• What you need to do
Begin at the line below that contains "Task: Save the". Repeat it and all remaining lines of the records exactly.

• Records for this task
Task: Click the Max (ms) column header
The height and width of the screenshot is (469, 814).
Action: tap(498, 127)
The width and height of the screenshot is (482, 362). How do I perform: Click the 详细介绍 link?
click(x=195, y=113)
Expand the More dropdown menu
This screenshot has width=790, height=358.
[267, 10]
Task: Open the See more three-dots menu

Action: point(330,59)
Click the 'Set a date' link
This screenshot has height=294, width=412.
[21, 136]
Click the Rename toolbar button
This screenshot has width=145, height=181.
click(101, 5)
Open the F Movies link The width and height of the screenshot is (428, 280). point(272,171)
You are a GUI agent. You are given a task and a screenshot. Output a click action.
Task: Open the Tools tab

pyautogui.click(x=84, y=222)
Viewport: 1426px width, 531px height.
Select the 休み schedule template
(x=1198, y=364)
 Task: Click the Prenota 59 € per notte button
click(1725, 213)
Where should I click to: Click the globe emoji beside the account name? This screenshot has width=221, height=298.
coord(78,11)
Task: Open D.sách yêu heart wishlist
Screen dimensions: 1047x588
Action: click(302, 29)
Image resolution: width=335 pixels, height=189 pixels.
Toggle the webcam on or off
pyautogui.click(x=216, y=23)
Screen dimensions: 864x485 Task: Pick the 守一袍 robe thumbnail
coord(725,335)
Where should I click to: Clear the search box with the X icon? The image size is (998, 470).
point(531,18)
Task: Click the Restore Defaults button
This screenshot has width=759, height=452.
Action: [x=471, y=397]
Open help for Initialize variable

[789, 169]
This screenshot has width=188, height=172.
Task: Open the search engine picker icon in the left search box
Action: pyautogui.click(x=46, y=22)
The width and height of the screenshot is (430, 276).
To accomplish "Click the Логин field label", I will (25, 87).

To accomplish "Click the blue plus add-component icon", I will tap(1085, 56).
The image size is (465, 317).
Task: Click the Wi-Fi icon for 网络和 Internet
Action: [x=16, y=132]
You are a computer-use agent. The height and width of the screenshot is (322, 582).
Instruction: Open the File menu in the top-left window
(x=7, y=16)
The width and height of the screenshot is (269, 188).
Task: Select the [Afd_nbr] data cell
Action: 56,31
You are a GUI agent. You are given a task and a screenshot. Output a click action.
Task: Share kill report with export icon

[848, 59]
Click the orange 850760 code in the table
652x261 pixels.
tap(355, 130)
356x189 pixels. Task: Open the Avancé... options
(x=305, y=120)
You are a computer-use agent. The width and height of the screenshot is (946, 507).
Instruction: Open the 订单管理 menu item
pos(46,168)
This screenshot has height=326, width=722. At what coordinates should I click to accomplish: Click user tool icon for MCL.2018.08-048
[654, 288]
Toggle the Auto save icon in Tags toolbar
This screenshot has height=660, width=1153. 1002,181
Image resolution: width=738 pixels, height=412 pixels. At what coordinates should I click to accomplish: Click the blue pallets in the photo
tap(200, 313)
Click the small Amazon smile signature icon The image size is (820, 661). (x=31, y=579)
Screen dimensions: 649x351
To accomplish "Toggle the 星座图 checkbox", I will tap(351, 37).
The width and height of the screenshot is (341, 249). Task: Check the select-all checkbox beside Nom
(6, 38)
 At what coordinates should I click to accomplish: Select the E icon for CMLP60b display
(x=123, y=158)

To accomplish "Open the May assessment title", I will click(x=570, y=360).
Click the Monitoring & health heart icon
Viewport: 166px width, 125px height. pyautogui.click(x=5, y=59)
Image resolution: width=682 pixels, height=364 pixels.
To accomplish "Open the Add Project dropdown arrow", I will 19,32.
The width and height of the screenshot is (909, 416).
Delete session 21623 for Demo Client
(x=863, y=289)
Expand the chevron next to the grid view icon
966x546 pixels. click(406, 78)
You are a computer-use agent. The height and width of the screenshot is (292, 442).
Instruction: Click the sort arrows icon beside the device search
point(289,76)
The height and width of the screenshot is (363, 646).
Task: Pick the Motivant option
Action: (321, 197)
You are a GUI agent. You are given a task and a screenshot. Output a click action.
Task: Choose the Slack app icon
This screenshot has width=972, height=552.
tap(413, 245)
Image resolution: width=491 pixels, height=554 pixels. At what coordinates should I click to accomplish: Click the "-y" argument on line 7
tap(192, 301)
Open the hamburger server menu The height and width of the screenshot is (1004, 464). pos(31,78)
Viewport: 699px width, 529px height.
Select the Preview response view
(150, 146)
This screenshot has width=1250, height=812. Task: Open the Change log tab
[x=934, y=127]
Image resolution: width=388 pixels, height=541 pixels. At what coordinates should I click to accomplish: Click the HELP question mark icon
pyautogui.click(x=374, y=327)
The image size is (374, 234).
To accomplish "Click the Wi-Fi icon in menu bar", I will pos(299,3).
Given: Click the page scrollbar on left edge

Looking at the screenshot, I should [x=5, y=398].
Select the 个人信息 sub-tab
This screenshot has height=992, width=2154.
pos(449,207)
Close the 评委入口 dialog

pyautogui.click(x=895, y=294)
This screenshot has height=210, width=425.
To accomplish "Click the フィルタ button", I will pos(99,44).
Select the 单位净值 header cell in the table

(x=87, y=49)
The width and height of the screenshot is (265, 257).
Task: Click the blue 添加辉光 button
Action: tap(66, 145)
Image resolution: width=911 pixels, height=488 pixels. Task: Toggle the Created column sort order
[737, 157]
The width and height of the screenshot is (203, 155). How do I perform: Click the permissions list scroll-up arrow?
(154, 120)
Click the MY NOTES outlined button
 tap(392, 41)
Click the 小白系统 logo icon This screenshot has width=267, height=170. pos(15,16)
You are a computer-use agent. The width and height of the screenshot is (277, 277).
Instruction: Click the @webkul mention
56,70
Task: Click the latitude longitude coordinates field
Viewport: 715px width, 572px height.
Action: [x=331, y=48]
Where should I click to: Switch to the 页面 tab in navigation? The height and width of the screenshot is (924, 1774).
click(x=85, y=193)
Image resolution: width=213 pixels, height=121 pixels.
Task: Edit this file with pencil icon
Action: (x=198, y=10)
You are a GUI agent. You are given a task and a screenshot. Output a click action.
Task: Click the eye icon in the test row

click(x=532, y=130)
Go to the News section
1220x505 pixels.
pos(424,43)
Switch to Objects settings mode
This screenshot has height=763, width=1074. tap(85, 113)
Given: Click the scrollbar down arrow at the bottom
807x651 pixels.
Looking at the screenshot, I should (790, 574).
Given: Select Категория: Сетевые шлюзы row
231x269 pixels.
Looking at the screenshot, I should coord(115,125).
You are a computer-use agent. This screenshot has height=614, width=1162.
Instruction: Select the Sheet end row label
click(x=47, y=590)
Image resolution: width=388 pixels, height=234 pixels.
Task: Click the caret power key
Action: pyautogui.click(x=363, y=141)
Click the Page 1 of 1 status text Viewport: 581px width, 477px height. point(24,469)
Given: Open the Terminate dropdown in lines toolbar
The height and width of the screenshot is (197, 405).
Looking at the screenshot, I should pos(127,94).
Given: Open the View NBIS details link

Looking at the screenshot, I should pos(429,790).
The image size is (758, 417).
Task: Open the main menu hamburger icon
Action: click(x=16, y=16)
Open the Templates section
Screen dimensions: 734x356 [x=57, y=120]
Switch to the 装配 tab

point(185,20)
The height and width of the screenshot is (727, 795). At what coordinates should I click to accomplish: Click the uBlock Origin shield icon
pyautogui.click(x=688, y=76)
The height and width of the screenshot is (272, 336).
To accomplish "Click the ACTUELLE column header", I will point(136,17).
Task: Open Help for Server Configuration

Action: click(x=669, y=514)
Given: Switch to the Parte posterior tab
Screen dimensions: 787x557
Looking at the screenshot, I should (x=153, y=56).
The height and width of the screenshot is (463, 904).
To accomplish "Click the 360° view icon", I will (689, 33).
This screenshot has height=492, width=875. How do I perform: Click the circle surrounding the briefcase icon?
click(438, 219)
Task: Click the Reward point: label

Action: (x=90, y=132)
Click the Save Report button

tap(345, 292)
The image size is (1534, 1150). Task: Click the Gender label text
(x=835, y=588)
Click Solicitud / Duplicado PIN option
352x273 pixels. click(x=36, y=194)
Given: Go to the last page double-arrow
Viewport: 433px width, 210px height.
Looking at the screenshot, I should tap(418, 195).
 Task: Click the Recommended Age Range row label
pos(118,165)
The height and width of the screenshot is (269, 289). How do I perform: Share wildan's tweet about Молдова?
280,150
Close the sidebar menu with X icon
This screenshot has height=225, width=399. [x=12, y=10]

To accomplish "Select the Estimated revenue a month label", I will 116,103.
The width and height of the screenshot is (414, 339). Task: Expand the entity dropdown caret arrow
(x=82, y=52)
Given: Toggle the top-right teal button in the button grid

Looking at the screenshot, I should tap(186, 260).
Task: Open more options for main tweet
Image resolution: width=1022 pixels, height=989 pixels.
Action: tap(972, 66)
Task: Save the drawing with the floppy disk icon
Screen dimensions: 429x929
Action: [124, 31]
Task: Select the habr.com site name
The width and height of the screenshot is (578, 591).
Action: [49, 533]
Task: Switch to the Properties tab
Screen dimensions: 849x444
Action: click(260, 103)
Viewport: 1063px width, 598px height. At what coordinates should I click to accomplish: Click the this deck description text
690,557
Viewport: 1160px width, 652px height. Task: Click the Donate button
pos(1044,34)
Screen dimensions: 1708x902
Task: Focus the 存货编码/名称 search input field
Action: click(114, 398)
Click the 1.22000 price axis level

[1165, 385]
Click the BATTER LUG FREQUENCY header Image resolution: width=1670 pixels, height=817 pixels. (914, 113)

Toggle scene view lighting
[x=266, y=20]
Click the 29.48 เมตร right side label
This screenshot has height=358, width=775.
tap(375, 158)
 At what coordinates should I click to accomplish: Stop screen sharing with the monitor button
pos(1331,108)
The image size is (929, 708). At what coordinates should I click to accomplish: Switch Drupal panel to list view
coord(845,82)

• Result
Task: Save the drawing with the floppy disk icon
Screen dimensions: 429x929
Action: [124, 31]
Task: Select the habr.com site name
The width and height of the screenshot is (578, 591).
Action: [49, 533]
Task: Switch to the Properties tab
Screen dimensions: 849x444
Action: click(260, 103)
Viewport: 1063px width, 598px height. At what coordinates should I click to accomplish: Click the this deck description text
690,557
Viewport: 1160px width, 652px height. Task: Click the Donate button
pos(1044,34)
Screen dimensions: 1708x902
Task: Focus the 存货编码/名称 search input field
Action: click(114, 398)
Click the 1.22000 price axis level

[1165, 385]
Click the BATTER LUG FREQUENCY header Image resolution: width=1670 pixels, height=817 pixels. (914, 113)

Toggle scene view lighting
[x=266, y=20]
Click the 29.48 เมตร right side label
This screenshot has height=358, width=775.
tap(375, 158)
 At what coordinates should I click to accomplish: Stop screen sharing with the monitor button
pos(1331,108)
The image size is (929, 708). At what coordinates should I click to accomplish: Switch Drupal panel to list view
coord(845,82)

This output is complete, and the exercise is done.